Mike RueckheimRyuk Park

Related Topics

Federal Circuit

Related Capabilities

Intellectual Property
Patent Litigation

June 13, 2025

According to 35 U.S.C. § 101, “any new and useful process, machine, manufacture, or composition of matter, or any new and useful improvement thereof” may be patentable. Courts and litigants often struggle in determining what falls outside this scope—i.e., what is unpatentable subject matter. The Federal Circuit Court of Appeals dealt with this issue in a series of appeals between USAA v.
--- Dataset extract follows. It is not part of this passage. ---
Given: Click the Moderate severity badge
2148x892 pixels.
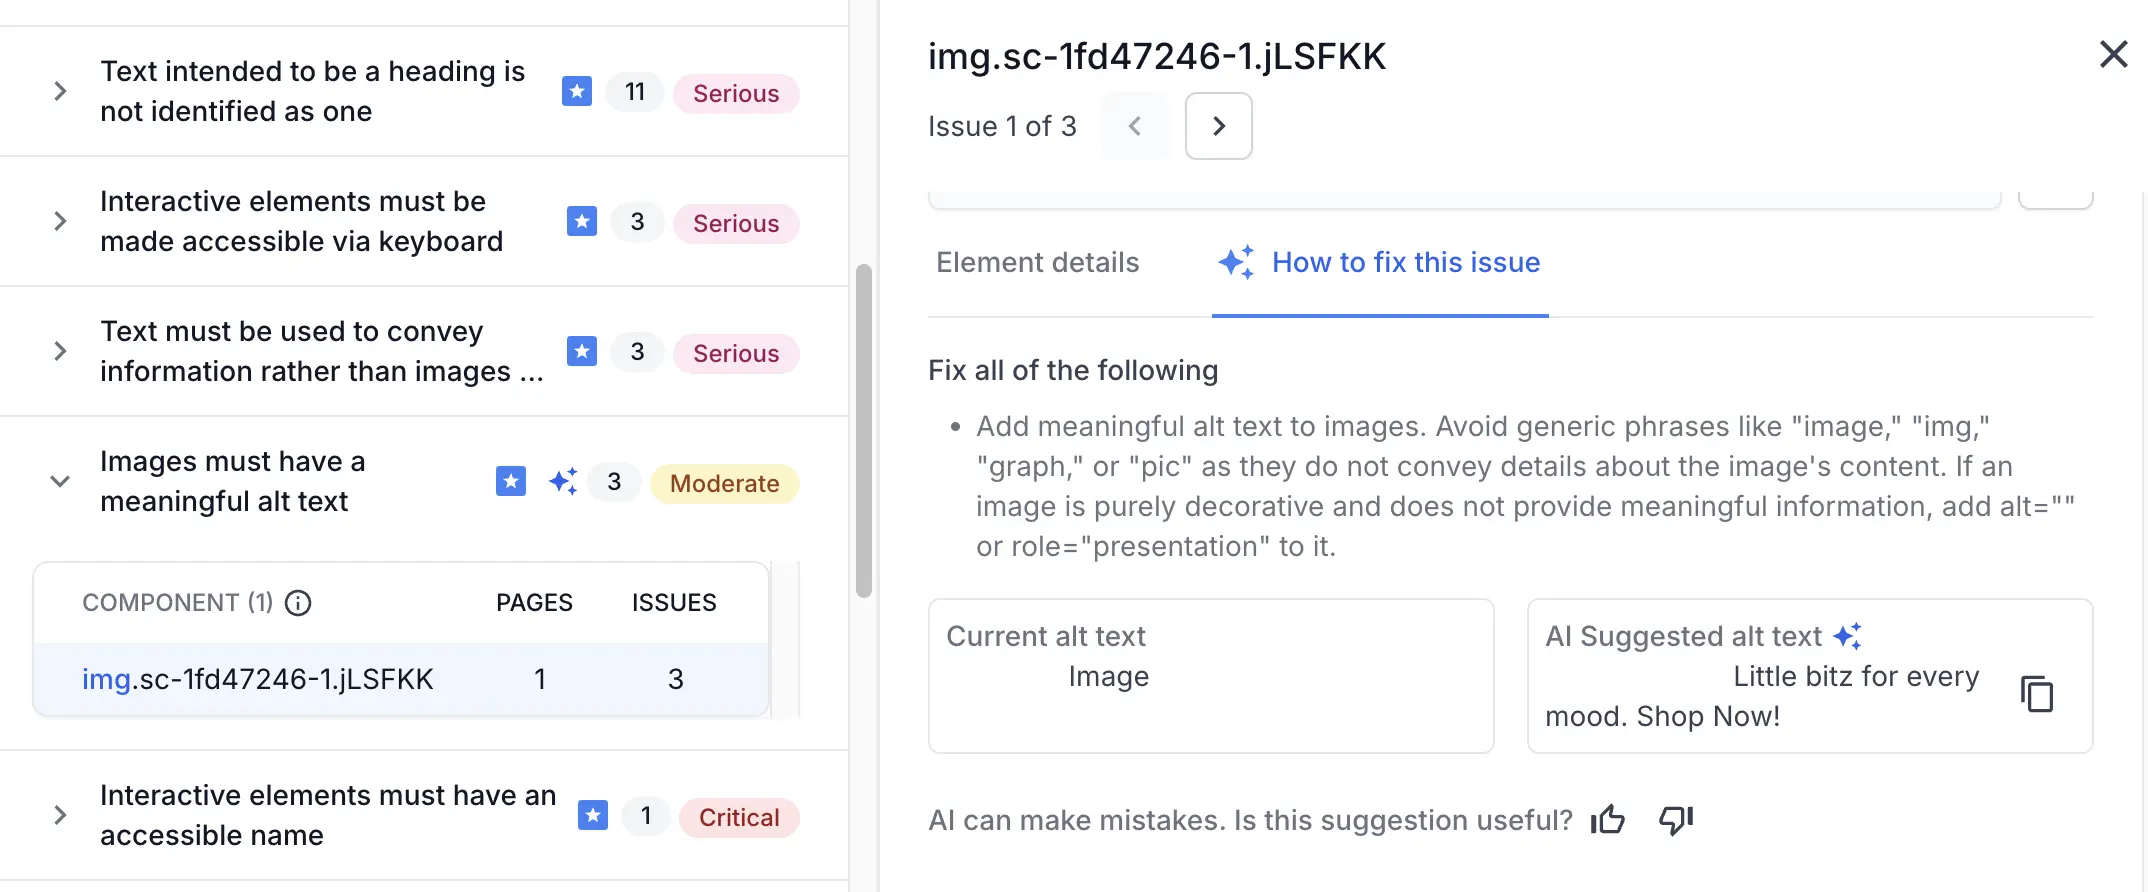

PNC Bank (CAFC Nos. 2023-1639, 2023-1778, 2023-1866, 2025-1276, 2025-1277, and 2025-1341), held that the claims in the patents at issue recite unpatentable subject matter, and reversed the entries of judgment for the US$218M and US$4.3M jury verdicts that issued out of the Eastern District of Texas.

The patents at issue relate to remote capture and deposit of checks—for example, using a mobile phone’s camera to take a picture of a check and transmit the image to a bank. The parties disputed whether the claims encompass patentable subject matter.  The district court held that they do—for example, because they provide a technological improvement by reciting a general-purpose computer with additional limitations that “enable the computer to perform the same functions as specialized check processing machines of the prior art.” The Federal Circuit disagreed, citing precedent “that claims directed to collecting information, analyzing information by ‘steps people go through in their minds, or by mathematical algorithms, without more,’ and presenting the results of collecting and analyzing information fall ‘within the realm of abstract ideas.’” (citing Elec. Power Grp., LLC v. Alstom S.A., 830 F.3d 1350, 1353–54 (Fed. Cir. 2016)).

Applying the Electric Power precedent, the Federal Circuit concluded that the claims are unpatentable. The claims were determined as (i) “directed to the abstract idea of depositing a check using a mobile device” and “improving the user’s experience of depositing a check by allowing the use of familiar and easily acquired electronics” and (ii) only reciting “routine and well-known steps taken when depositing checks, like authenticating the customer, capturing check images, reading the check amount and account information, and checking for errors.” The panel further observed that the claims do not recite additional limitations that could provide patentability, because they provide “no elaboration or specificity on how steps like ‘checking for errors’ or ‘monitoring lighting’ are performed—the patents just disclose that these steps happen and discuss them in a results-oriented manner.” The panel concluded that there is no inventive concept in these claims, because they “merely provide for mobile-device implementation of routine or conventional activities long-associated with depositing checks.”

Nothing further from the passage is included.